YOUR ASSIGNMENT
The records come next. Copy all of them exactly.

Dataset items
..........

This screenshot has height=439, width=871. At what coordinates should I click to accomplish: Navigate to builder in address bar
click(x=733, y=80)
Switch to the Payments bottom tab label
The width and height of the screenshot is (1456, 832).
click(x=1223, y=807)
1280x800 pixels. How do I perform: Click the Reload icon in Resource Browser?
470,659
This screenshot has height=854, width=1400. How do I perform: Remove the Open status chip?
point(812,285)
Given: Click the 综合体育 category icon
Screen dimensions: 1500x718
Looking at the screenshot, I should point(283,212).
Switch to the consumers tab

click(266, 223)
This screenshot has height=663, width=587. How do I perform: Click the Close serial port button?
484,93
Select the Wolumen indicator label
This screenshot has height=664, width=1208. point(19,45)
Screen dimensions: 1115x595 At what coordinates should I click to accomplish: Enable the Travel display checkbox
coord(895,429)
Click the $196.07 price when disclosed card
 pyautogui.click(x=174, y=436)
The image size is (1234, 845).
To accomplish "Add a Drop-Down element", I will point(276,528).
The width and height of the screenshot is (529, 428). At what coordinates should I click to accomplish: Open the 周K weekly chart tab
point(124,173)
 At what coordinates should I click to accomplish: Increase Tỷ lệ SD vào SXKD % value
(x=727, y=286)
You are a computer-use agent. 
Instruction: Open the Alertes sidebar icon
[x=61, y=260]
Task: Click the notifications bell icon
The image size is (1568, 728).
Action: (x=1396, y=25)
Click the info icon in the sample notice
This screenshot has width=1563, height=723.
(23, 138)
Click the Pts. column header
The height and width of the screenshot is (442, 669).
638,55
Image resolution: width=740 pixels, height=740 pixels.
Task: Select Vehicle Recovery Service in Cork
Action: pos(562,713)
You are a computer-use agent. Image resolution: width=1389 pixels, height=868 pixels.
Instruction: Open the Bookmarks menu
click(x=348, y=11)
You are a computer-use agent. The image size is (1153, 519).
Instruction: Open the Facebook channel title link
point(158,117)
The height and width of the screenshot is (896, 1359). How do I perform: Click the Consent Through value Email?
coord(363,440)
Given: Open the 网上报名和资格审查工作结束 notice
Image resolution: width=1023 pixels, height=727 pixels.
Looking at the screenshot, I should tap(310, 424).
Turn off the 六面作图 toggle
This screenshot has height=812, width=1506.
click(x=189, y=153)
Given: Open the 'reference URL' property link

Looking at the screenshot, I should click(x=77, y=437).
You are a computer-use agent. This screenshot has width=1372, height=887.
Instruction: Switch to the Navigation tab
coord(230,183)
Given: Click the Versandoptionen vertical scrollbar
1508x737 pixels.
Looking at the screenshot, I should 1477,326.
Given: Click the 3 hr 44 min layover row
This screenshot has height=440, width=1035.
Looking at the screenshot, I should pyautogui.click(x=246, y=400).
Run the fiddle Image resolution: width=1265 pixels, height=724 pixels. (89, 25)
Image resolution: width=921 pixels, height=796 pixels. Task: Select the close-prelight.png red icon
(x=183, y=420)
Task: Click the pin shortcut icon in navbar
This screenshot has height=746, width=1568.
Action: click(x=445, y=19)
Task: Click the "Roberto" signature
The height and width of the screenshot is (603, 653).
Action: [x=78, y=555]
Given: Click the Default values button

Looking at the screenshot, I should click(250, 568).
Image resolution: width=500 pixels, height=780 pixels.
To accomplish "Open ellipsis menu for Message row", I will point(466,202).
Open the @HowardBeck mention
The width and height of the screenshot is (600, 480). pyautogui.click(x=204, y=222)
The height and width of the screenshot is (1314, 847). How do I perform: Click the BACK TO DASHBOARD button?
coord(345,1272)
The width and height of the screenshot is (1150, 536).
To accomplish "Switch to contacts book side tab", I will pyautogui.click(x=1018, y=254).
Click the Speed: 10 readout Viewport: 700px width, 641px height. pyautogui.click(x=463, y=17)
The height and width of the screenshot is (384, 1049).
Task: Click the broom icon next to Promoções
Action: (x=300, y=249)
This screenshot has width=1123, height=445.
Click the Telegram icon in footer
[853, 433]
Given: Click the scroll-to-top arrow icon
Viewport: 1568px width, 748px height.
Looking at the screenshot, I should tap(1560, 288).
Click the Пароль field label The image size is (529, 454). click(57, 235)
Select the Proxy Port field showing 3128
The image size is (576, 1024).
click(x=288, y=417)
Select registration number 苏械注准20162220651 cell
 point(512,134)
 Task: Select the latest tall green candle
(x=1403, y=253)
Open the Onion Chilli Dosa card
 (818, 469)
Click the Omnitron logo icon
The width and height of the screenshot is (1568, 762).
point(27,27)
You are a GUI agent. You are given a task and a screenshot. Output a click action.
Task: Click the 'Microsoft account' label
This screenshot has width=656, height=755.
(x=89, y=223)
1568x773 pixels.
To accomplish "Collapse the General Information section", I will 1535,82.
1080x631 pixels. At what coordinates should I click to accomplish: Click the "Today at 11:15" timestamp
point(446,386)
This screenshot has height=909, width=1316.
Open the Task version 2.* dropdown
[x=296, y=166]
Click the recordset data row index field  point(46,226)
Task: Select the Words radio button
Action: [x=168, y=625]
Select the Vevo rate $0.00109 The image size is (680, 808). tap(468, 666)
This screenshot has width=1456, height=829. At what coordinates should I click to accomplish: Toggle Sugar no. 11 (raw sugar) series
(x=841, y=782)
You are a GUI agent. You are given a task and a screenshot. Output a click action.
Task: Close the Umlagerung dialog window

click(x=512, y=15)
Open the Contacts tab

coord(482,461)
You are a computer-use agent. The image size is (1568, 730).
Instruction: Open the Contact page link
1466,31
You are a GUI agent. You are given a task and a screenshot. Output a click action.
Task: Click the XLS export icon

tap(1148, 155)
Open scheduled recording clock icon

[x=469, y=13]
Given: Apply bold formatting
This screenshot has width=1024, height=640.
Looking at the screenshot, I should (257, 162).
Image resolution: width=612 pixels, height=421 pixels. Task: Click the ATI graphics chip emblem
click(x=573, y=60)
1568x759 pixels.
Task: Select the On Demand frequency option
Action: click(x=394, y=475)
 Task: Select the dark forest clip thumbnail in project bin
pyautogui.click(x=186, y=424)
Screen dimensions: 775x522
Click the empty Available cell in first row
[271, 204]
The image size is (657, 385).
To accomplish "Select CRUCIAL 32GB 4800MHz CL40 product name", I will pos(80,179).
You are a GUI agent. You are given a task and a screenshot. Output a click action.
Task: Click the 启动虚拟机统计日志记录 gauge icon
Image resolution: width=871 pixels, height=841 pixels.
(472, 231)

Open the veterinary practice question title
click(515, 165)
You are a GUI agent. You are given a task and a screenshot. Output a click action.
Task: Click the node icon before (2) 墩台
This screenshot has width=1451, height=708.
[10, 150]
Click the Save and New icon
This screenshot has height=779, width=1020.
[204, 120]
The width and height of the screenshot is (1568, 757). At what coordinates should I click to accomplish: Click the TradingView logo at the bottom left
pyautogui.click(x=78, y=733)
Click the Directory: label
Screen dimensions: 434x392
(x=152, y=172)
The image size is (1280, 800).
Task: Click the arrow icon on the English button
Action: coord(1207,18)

..........

REPLY TO THE TASK
This screenshot has height=439, width=871. At what coordinates should I click to accomplish: Navigate to builder in address bar
click(x=733, y=80)
Switch to the Payments bottom tab label
The width and height of the screenshot is (1456, 832).
click(x=1223, y=807)
1280x800 pixels. How do I perform: Click the Reload icon in Resource Browser?
470,659
This screenshot has height=854, width=1400. How do I perform: Remove the Open status chip?
point(812,285)
Given: Click the 综合体育 category icon
Screen dimensions: 1500x718
Looking at the screenshot, I should point(283,212).
Switch to the consumers tab

click(266, 223)
This screenshot has height=663, width=587. How do I perform: Click the Close serial port button?
484,93
Select the Wolumen indicator label
This screenshot has height=664, width=1208. point(19,45)
Screen dimensions: 1115x595 At what coordinates should I click to accomplish: Enable the Travel display checkbox
coord(895,429)
Click the $196.07 price when disclosed card
 pyautogui.click(x=174, y=436)
The image size is (1234, 845).
To accomplish "Add a Drop-Down element", I will point(276,528).
The width and height of the screenshot is (529, 428). At what coordinates should I click to accomplish: Open the 周K weekly chart tab
point(124,173)
 At what coordinates should I click to accomplish: Increase Tỷ lệ SD vào SXKD % value
(x=727, y=286)
You are a computer-use agent. 
Instruction: Open the Alertes sidebar icon
[x=61, y=260]
Task: Click the notifications bell icon
The image size is (1568, 728).
Action: (x=1396, y=25)
Click the info icon in the sample notice
This screenshot has width=1563, height=723.
(23, 138)
Click the Pts. column header
The height and width of the screenshot is (442, 669).
638,55
Image resolution: width=740 pixels, height=740 pixels.
Task: Select Vehicle Recovery Service in Cork
Action: pos(562,713)
You are a computer-use agent. Image resolution: width=1389 pixels, height=868 pixels.
Instruction: Open the Bookmarks menu
click(x=348, y=11)
You are a computer-use agent. The image size is (1153, 519).
Instruction: Open the Facebook channel title link
point(158,117)
The height and width of the screenshot is (896, 1359). How do I perform: Click the Consent Through value Email?
coord(363,440)
Given: Open the 网上报名和资格审查工作结束 notice
Image resolution: width=1023 pixels, height=727 pixels.
Looking at the screenshot, I should tap(310, 424).
Turn off the 六面作图 toggle
This screenshot has height=812, width=1506.
click(x=189, y=153)
Given: Open the 'reference URL' property link

Looking at the screenshot, I should click(x=77, y=437).
You are a computer-use agent. This screenshot has width=1372, height=887.
Instruction: Switch to the Navigation tab
coord(230,183)
Given: Click the Versandoptionen vertical scrollbar
1508x737 pixels.
Looking at the screenshot, I should 1477,326.
Given: Click the 3 hr 44 min layover row
This screenshot has height=440, width=1035.
Looking at the screenshot, I should pyautogui.click(x=246, y=400).
Run the fiddle Image resolution: width=1265 pixels, height=724 pixels. (89, 25)
Image resolution: width=921 pixels, height=796 pixels. Task: Select the close-prelight.png red icon
(x=183, y=420)
Task: Click the pin shortcut icon in navbar
This screenshot has height=746, width=1568.
Action: click(x=445, y=19)
Task: Click the "Roberto" signature
The height and width of the screenshot is (603, 653).
Action: [x=78, y=555]
Given: Click the Default values button

Looking at the screenshot, I should click(250, 568).
Image resolution: width=500 pixels, height=780 pixels.
To accomplish "Open ellipsis menu for Message row", I will point(466,202).
Open the @HowardBeck mention
The width and height of the screenshot is (600, 480). pyautogui.click(x=204, y=222)
The height and width of the screenshot is (1314, 847). How do I perform: Click the BACK TO DASHBOARD button?
coord(345,1272)
The width and height of the screenshot is (1150, 536).
To accomplish "Switch to contacts book side tab", I will pyautogui.click(x=1018, y=254).
Click the Speed: 10 readout Viewport: 700px width, 641px height. pyautogui.click(x=463, y=17)
The height and width of the screenshot is (384, 1049).
Task: Click the broom icon next to Promoções
Action: (x=300, y=249)
This screenshot has width=1123, height=445.
Click the Telegram icon in footer
[853, 433]
Given: Click the scroll-to-top arrow icon
Viewport: 1568px width, 748px height.
Looking at the screenshot, I should tap(1560, 288).
Click the Пароль field label The image size is (529, 454). click(57, 235)
Select the Proxy Port field showing 3128
The image size is (576, 1024).
click(x=288, y=417)
Select registration number 苏械注准20162220651 cell
 point(512,134)
 Task: Select the latest tall green candle
(x=1403, y=253)
Open the Onion Chilli Dosa card
 (818, 469)
Click the Omnitron logo icon
The width and height of the screenshot is (1568, 762).
point(27,27)
You are a GUI agent. You are given a task and a screenshot. Output a click action.
Task: Click the 'Microsoft account' label
This screenshot has width=656, height=755.
(x=89, y=223)
1568x773 pixels.
To accomplish "Collapse the General Information section", I will 1535,82.
1080x631 pixels. At what coordinates should I click to accomplish: Click the "Today at 11:15" timestamp
point(446,386)
This screenshot has height=909, width=1316.
Open the Task version 2.* dropdown
[x=296, y=166]
Click the recordset data row index field  point(46,226)
Task: Select the Words radio button
Action: [x=168, y=625]
Select the Vevo rate $0.00109 The image size is (680, 808). tap(468, 666)
This screenshot has width=1456, height=829. At what coordinates should I click to accomplish: Toggle Sugar no. 11 (raw sugar) series
(x=841, y=782)
You are a GUI agent. You are given a task and a screenshot. Output a click action.
Task: Close the Umlagerung dialog window

click(x=512, y=15)
Open the Contacts tab

coord(482,461)
You are a computer-use agent. The image size is (1568, 730).
Instruction: Open the Contact page link
1466,31
You are a GUI agent. You are given a task and a screenshot. Output a click action.
Task: Click the XLS export icon

tap(1148, 155)
Open scheduled recording clock icon

[x=469, y=13]
Given: Apply bold formatting
This screenshot has width=1024, height=640.
Looking at the screenshot, I should (257, 162).
Image resolution: width=612 pixels, height=421 pixels. Task: Click the ATI graphics chip emblem
click(x=573, y=60)
1568x759 pixels.
Task: Select the On Demand frequency option
Action: click(x=394, y=475)
 Task: Select the dark forest clip thumbnail in project bin
pyautogui.click(x=186, y=424)
Screen dimensions: 775x522
Click the empty Available cell in first row
[271, 204]
The image size is (657, 385).
To accomplish "Select CRUCIAL 32GB 4800MHz CL40 product name", I will pos(80,179).
You are a GUI agent. You are given a task and a screenshot. Output a click action.
Task: Click the 启动虚拟机统计日志记录 gauge icon
Image resolution: width=871 pixels, height=841 pixels.
(472, 231)

Open the veterinary practice question title
click(515, 165)
You are a GUI agent. You are given a task and a screenshot. Output a click action.
Task: Click the node icon before (2) 墩台
This screenshot has width=1451, height=708.
[10, 150]
Click the Save and New icon
This screenshot has height=779, width=1020.
[204, 120]
The width and height of the screenshot is (1568, 757). At what coordinates should I click to accomplish: Click the TradingView logo at the bottom left
pyautogui.click(x=78, y=733)
Click the Directory: label
Screen dimensions: 434x392
(x=152, y=172)
The image size is (1280, 800).
Task: Click the arrow icon on the English button
Action: coord(1207,18)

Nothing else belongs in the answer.